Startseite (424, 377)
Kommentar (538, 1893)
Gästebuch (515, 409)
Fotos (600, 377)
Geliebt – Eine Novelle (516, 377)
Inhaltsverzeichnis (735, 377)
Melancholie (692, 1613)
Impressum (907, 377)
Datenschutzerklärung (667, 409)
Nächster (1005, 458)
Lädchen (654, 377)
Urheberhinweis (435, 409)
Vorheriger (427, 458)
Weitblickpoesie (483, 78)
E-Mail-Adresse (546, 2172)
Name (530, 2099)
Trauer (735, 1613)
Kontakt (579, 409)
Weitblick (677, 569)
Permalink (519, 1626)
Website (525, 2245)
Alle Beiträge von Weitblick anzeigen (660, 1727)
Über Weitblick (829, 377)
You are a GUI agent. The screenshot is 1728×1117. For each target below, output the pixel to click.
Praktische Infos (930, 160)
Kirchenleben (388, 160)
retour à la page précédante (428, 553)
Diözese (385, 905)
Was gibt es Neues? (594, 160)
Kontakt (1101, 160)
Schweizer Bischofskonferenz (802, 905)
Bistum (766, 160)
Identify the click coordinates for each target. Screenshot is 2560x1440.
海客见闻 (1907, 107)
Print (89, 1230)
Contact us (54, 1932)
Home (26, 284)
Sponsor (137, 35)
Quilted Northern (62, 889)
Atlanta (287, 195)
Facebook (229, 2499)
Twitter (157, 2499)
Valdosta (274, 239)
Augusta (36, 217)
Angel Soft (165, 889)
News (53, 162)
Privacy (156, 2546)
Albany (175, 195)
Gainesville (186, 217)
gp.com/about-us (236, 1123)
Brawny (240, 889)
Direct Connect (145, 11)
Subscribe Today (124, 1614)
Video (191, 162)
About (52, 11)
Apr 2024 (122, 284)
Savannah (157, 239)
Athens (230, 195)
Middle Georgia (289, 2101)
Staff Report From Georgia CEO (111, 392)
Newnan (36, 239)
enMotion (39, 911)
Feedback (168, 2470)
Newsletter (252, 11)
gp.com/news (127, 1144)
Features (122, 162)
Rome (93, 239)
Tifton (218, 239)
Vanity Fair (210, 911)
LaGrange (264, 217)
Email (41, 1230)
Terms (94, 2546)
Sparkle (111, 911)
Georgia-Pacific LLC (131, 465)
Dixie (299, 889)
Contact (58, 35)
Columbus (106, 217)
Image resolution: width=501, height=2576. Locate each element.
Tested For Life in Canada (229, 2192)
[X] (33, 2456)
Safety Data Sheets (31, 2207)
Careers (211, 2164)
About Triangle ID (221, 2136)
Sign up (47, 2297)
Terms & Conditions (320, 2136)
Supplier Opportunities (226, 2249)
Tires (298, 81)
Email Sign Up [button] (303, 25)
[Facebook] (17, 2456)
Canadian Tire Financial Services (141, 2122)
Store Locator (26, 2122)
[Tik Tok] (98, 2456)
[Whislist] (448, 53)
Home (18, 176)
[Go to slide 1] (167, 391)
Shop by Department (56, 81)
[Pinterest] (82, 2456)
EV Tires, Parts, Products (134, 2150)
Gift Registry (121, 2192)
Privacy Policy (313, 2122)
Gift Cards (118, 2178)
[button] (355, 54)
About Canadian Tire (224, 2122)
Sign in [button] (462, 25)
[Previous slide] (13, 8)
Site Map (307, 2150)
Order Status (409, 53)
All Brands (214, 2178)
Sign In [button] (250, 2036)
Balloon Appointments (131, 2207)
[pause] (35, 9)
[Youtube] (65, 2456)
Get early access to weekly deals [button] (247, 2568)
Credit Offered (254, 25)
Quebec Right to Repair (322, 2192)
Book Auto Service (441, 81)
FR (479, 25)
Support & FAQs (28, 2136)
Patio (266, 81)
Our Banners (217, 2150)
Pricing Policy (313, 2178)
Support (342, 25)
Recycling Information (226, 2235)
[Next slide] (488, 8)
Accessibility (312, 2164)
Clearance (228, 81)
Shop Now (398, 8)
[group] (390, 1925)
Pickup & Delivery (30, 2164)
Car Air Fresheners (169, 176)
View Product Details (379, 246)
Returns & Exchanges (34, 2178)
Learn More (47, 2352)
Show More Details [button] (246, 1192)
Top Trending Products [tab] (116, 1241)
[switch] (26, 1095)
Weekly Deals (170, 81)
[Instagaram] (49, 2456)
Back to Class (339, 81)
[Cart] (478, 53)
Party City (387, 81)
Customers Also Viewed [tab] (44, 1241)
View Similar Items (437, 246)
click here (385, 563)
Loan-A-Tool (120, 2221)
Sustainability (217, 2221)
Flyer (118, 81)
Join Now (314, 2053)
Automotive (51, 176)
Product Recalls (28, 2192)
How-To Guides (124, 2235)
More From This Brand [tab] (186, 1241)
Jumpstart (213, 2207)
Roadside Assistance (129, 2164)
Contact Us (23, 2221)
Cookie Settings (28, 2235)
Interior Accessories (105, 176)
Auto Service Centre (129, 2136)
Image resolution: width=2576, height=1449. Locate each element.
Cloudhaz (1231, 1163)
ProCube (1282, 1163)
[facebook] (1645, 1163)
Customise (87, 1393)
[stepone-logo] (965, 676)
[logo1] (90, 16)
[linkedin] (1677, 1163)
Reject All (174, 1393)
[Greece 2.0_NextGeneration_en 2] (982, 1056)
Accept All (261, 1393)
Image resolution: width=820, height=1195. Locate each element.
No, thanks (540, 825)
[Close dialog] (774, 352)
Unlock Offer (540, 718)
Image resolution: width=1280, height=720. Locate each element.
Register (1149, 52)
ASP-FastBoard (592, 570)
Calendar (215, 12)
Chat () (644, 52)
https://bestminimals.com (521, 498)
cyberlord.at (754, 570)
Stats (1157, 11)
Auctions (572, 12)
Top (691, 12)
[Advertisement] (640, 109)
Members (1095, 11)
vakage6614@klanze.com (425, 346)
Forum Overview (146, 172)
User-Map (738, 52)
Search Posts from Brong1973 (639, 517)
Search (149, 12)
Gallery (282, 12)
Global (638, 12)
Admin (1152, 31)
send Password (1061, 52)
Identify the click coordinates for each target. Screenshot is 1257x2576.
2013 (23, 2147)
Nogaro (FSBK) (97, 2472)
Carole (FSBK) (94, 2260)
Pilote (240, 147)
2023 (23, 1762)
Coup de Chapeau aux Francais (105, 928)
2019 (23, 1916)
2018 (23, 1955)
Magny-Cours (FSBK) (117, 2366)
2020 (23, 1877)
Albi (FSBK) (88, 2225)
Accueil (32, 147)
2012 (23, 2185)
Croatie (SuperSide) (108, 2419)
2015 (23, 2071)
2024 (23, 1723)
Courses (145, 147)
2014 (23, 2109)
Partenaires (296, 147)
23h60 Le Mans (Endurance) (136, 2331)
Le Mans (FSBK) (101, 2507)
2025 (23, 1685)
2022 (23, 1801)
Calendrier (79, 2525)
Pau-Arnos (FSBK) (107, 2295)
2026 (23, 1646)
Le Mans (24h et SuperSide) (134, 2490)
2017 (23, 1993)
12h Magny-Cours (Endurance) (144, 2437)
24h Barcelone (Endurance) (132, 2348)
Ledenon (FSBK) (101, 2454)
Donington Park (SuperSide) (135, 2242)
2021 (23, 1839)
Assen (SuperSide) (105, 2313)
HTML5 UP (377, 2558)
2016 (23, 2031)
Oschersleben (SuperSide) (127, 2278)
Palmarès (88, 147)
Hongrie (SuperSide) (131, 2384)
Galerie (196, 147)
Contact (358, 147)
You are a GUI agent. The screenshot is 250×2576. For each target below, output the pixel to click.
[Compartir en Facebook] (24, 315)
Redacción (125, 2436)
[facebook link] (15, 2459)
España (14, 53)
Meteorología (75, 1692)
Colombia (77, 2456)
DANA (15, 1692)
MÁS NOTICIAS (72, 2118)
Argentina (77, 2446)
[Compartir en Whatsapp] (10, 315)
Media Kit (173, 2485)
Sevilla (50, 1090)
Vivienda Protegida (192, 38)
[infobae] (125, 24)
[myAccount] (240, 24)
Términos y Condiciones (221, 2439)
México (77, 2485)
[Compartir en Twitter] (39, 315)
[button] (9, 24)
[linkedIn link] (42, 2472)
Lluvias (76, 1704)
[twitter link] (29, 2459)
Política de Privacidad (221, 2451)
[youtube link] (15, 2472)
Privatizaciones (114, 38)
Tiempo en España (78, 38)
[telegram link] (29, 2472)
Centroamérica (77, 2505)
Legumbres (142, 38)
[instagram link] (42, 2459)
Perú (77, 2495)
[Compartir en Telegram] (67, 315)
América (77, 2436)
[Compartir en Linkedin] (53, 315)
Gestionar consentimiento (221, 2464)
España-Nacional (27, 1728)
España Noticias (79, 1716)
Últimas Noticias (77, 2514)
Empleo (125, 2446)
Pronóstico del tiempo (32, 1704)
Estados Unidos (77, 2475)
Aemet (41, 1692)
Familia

=-=-=-=-=

WHAT IS EXPECTED:
Write out exactly the lines that run from the one containing "2021 (23, 1839)" to the end of the records, both end lines included.

RESULT OF THIS EXERCISE:
2021 (23, 1839)
Assen (SuperSide) (105, 2313)
HTML5 UP (377, 2558)
2016 (23, 2031)
Oschersleben (SuperSide) (127, 2278)
Palmarès (88, 147)
Hongrie (SuperSide) (131, 2384)
Galerie (196, 147)
Contact (358, 147)
You are a GUI agent. The screenshot is 250×2576. For each target below, output the pixel to click.
[Compartir en Facebook] (24, 315)
Redacción (125, 2436)
[facebook link] (15, 2459)
España (14, 53)
Meteorología (75, 1692)
Colombia (77, 2456)
DANA (15, 1692)
MÁS NOTICIAS (72, 2118)
Argentina (77, 2446)
[Compartir en Whatsapp] (10, 315)
Media Kit (173, 2485)
Sevilla (50, 1090)
Vivienda Protegida (192, 38)
[infobae] (125, 24)
[myAccount] (240, 24)
Términos y Condiciones (221, 2439)
México (77, 2485)
[Compartir en Twitter] (39, 315)
[button] (9, 24)
[linkedIn link] (42, 2472)
Lluvias (76, 1704)
[twitter link] (29, 2459)
Política de Privacidad (221, 2451)
[youtube link] (15, 2472)
Privatizaciones (114, 38)
Tiempo en España (78, 38)
[telegram link] (29, 2472)
Centroamérica (77, 2505)
Legumbres (142, 38)
[instagram link] (42, 2459)
Perú (77, 2495)
[Compartir en Telegram] (67, 315)
América (77, 2436)
[Compartir en Linkedin] (53, 315)
Gestionar consentimiento (221, 2464)
España-Nacional (27, 1728)
España Noticias (79, 1716)
Últimas Noticias (77, 2514)
Empleo (125, 2446)
Pronóstico del tiempo (32, 1704)
Estados Unidos (77, 2475)
Aemet (41, 1692)
Familia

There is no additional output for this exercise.